Entidades empresariais querem a manutenção da prorrogação da desoneração da folha de pagamento

(10/07) Para valer, Congresso Nacional precisa derrubar veto do presidente da República. Desoneração beneficia setores que mais empregam

Representantes dos setores da economia que mais empregam pediram ao Congresso a extensão, por mais um ano, da desoneração da folha de pagamento. O presidente Bolsonaro vetou a prorrogação que tinha sido aprovada pelo Congresso.

 

Mais de 30 associações se mobilizaram, entre elas a Abert. Fazem parte dos 17 setores da economia afetados pelo veto: calçados, call center, comunicação, construção civil, máquinas e equipamentos, proteína animal, têxteis, entre outros.

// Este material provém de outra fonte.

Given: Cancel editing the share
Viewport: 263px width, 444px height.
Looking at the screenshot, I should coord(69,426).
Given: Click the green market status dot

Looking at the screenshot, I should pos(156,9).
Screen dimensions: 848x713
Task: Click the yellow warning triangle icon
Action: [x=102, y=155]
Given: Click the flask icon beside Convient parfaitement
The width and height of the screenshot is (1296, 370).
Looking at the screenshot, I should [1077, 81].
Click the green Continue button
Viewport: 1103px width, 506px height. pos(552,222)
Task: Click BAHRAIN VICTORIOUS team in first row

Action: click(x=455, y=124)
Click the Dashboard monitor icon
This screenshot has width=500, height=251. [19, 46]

Senadores e deputados já estão recebendo o documento. Um pedido para que o Congresso reverta, derrube o veto do presidente Jair Bolsonaro, e mantenha a prorrogação da desoneração da folha de pagamento das empresas por mais um ano, até dezembro de 2021.

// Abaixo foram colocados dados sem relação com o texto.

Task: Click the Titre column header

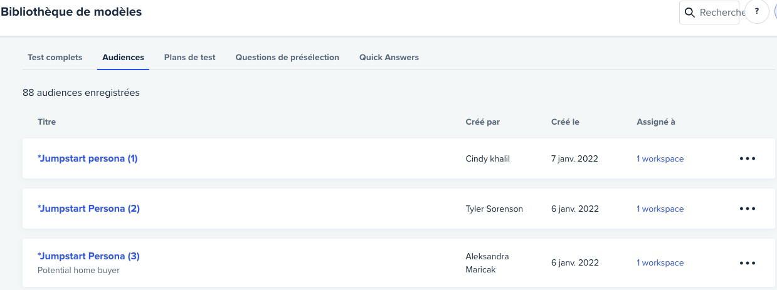Action: click(47, 122)
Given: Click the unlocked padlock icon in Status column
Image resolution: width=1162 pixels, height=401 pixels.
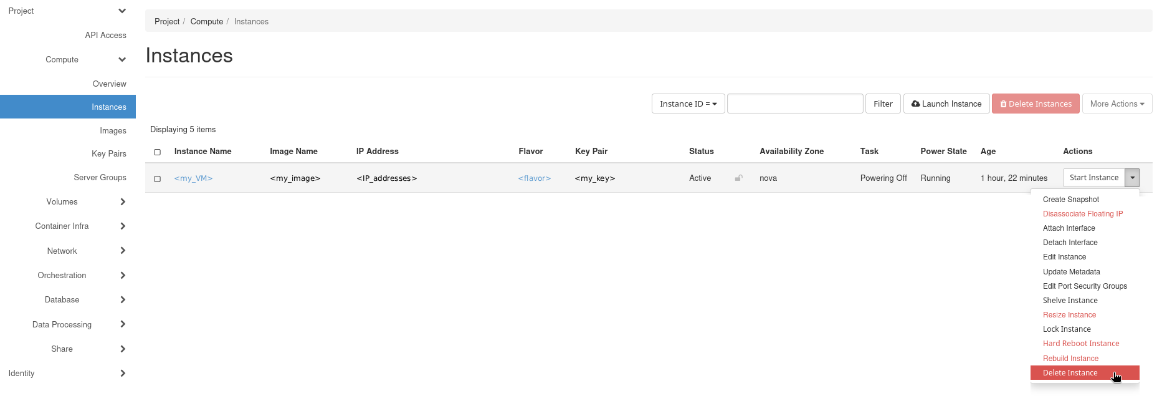Looking at the screenshot, I should [x=738, y=178].

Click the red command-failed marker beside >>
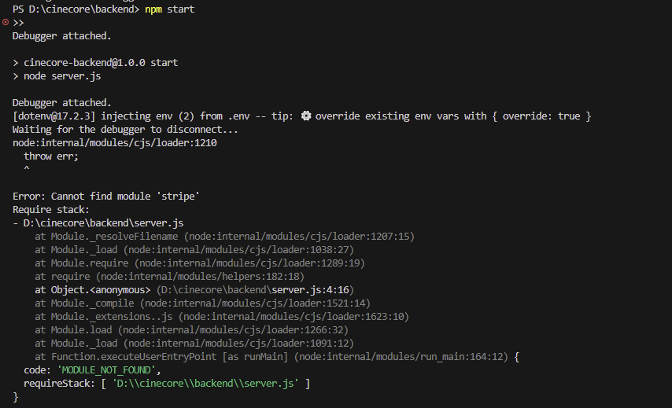point(6,22)
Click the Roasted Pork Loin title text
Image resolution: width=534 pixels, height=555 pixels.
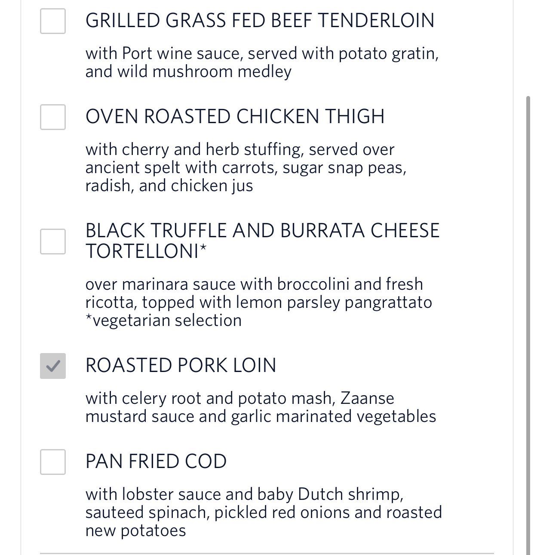coord(181,366)
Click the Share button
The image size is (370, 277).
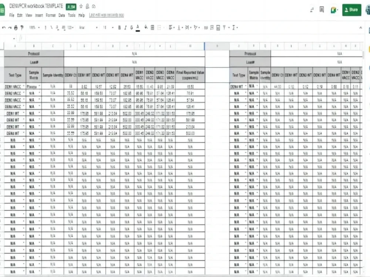click(x=351, y=10)

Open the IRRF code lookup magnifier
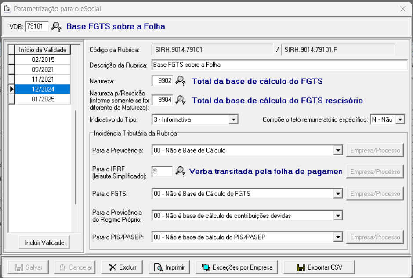180,171
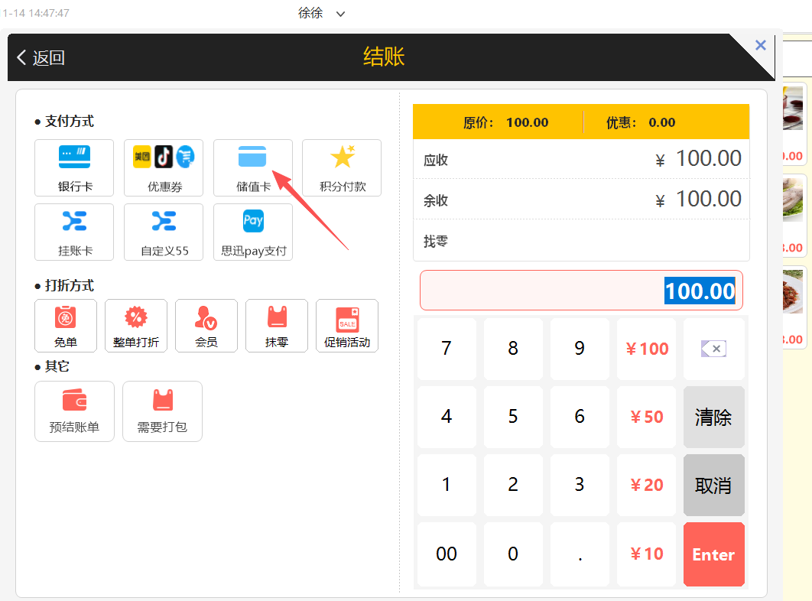Click the amount input field showing 100.00
812x601 pixels.
click(x=581, y=291)
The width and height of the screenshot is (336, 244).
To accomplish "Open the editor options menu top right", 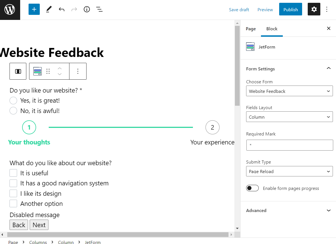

Eles afirmam que o adiamento é medida imprescindível à preservação de estruturas produtivas que abrangem cerca de 6 milhões de empregos formais diretos, aos quais se somam milhões de postos de trabalho em suas redes de produção. E que o impacto da reoneração da folha em meio à atual crise seria insuportável.

 

Defendem que, em 2021, é absolutamente improvável que a economia e as empresas estejam plenamente recuperadas e capazes de suportar tal mudança. E que, por isso, a desoneração é uma importante sinalização para decisões empresariais que precisam ser tomadas em meio aos desafios atuais e que deverá ajudar a salvar centenas de milhares de empregos.

 

De março a maio, em meio à pandemia do novo coronavírus, só o setor de transportes demitiu 56 mil trabalhadores. Outro setor que será afetado com o veto é o de proteína animal, que atende o mercado interno e exporta.

 

O presidente da associação das empresas diz que a manutenção da desoneração é imprescindível para abrir mais postos de trabalho no ano que vem. “Para o setor de proteína animal, a desoneração da folha é fundamental. Nós geramos 4 milhões de empregos no Brasil. Nós imaginamos que em torno de 50 mil novos empregos serão gerados com essa desoneração e essa prorrogação”, diz o presidente da Associação Brasileira de Proteína Animal, Francisco Turra.

 

A avicultura também prevê grandes dificuldades sem a desoneração. O setor afirma que, para manter os empregos atuais, teve de fazer investimentos em saúde e segurança. “Nós não aguentaríamos esse impacto agora, principalmente porque agora, nesse período de todas as prevenções que nós estamos tendo com Covid, a maioria das empresas está trabalhando com em torno de 10 a 12% a mais de pessoas contratadas justamente para substituir aquelas pessoas de grupo de risco, aquelas pessoas que por acaso têm alguma suspeita de Covid”, afirma o diretor presidente da Associação Paulista de Avicultura, Érico Pozzer.

 

Se o veto do presidente Bolsonaro não for derrubado, a desoneração da folha de pagamento das empresas vai até dezembro deste ano. O presidente da Câmara, Rodrigo Maia, do Democratas, disse que o apoio à prorrogação da medida cresceu no Congresso e que os deputados devem votar pela derrubada do veto. “Esse debate agora está no Congresso, está na Câmara, e eu espero que a gente consiga derrubar esse veto. Derrubar esse veto vai significar garantir empregos no próximo ano”, diz Maia.

 

A Frente Parlamentar da Agropecuária, que reúne mais de 200 deputados, concorda. “Num momento como este, de grande sensibilidade e desemprego, votar contra uma matéria dessa é muito complicado”, diz o presidente, deputado Alceu Moreira (MDB-RS).